Investissement par voie de remploi : pas n’importe comment, pas n’importe quand

Les plus-values réalisées dans le cadre de l‘activité professionnelle constituent des revenus imposables.

Cependant, afin de diminuer les incidences fiscales de la plus-value, le contribuable peut faire appel au mécanisme du remploi, institué par l’article 47 du C.I.R. ’92, qui prévoit la possibilité d’imposer de manière différée, échelonnée sur la durée des amortissements pratiqués sur les biens acquis en remploi, les plus-values réalisées

  • soit, à l’occasion de l’alinéation de biens qui ont la nature d’immobilisations (affectées bien-sûr à l’activité professionnelle) depuis au moins 5 ans au moment de la réalisation de la plus-value.

Il faut donc que les biens soient aliénés et non, par exemple, apportés en société ; inversement, suivant le Ministre des finances, l’apport d’un immeuble bâti à une société pourrait, sous conditions, être considéré par cette société comme un remploi valable, à l’exclusion de la valeur du terrain.

  • soit, à l’occasion d’un sinistre, d’une expropriation, d’une réquisition en propriété ou d’un autre événement analogue.

Dans ce cas, le délai de 5 ans ne doit pas être respecté.

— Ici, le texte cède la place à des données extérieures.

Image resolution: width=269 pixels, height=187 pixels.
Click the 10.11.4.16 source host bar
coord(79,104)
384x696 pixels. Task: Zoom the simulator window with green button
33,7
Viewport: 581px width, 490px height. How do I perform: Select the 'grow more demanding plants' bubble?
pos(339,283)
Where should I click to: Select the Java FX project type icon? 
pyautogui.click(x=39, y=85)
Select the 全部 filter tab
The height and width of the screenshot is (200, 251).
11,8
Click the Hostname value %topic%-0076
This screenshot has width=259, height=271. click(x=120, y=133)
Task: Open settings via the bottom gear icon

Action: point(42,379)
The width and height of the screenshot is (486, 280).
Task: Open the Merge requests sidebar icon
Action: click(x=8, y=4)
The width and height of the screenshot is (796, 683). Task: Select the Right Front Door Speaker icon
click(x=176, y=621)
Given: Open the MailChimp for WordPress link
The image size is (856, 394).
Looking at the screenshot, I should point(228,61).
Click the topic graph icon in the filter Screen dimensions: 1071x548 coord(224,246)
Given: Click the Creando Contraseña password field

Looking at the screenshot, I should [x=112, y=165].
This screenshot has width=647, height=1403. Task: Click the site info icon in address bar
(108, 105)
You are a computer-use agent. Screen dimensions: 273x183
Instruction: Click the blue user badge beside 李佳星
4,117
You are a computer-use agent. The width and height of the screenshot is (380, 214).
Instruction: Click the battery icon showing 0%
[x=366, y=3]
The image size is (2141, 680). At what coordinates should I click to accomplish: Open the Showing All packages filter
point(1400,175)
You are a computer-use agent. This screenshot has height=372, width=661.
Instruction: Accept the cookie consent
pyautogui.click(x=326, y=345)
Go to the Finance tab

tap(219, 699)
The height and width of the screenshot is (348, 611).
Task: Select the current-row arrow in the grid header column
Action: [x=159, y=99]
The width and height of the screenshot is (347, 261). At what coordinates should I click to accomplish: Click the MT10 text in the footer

L’application du mécanisme de remploi est soumise au respect de 4 conditions :​

  1. Quant au montant à remployer : C’est le montant total du prix de l’aliénation (et non pas uniquement du montant de la plus-value), déduction faite de la plus-value exonérée en vertu de l’article 44 du Code (réévaluation), qui doit faire l’objet d’un remploi.
  2. Quant à la nature des biens aliénés : Les biens aliénés doivent avoir, dans le chef du contribuable, la nature d’immobilisations – comme dans l’espèce ici commentée – corporelles (terrains, constructions, installations, machines et outillage, mobilier et matériel roulant, location-financement, etc… mais pas les immeubles appartenant à des sociétés de type « marchands de biens », destinés à la vente et assimilés comptablement à des stocks) ou incorporelles, reprises à l’actif de la société depuis au moins cinq ans.​
    En l’absence d’indication contraire dans le texte légal ou le commentaire administratif, le bien aliéné lui-même ne doit pas forcément être amortissable (la plus-value dégagée lors de l’aliénation d‘un terrain devrait donc être éligible pour le remploi – inversement, le remploi ne peut se faire par le biais de l’acquisition d’un terrain).
  3. Condition relative à la nature et la localisation du bien faisant l’objet du remploi: Suivant le Code, le remploi doit revêtir la forme d’immobilisations incorporelles ou corporelles amortissables, utilisées dans un Etat membre de l’Espace économique européen pour l’exercice de l’activité professionnelle.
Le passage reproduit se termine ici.